One hour later, reach front of line and hand ticket to employee. Employee tells you gate has changed and to hurry to gate 4. You want to punch someone but you refrain and hustle to gate 4 and wait in another line. See Danish girls again who say they had a much simpler and less eventful experience. You envy them. You are told you cannot take water so you drink it all while in line. You realize your flight will not be leaving on time. 

You send bags through security screening  which includes your supposed-to-be-checked-bag full of liquids. No one seems to care. You get frisked by a female employee behind a curtain.  You enter another waiting area. You wait impatiently because now you have to pee since you drank the entire contents of your water bottle and there is no toilet even though it now appears that the previous no water warning was empty rhetoric. You curse the engineer that designed security screenings at the individual gates. Your flight should have left 30 minutes ago yet no one has even boarded the plane. 

Later someone says it is time to board. You follow the herd downstairs and a board a bus that takes you to the plane.
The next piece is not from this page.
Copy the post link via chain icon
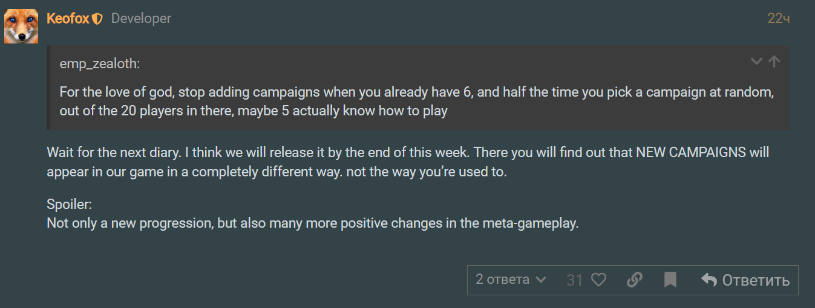click(x=634, y=280)
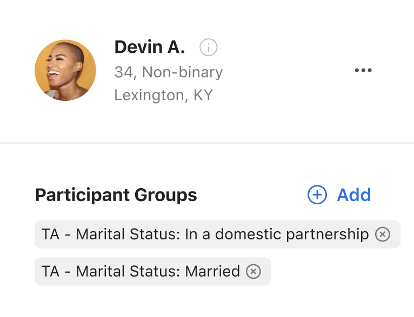
Task: Click the divider line below the profile header
Action: coord(207,143)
You shove your rucksack and backpack into the overhead bin. The plane is over half empty so you can choose a row all to yourself. But the legroom leaves much to be desired and can only comfortably accommodate someone under five feet tall or a double amputee. (Literally only 5 or 6 inches between you and the next seat.) Your plane takes off over an hour late. 

The same meal is served, only this time with a small bag of peanuts so that you don't starve during the additional hour of flight time. You finally land in Yangon, grateful that you and both bags have finally arrived. 

Total cost: $319.05. Total time: 26 hours. You vow never to fly Biman nor to travel through Bangladesh again.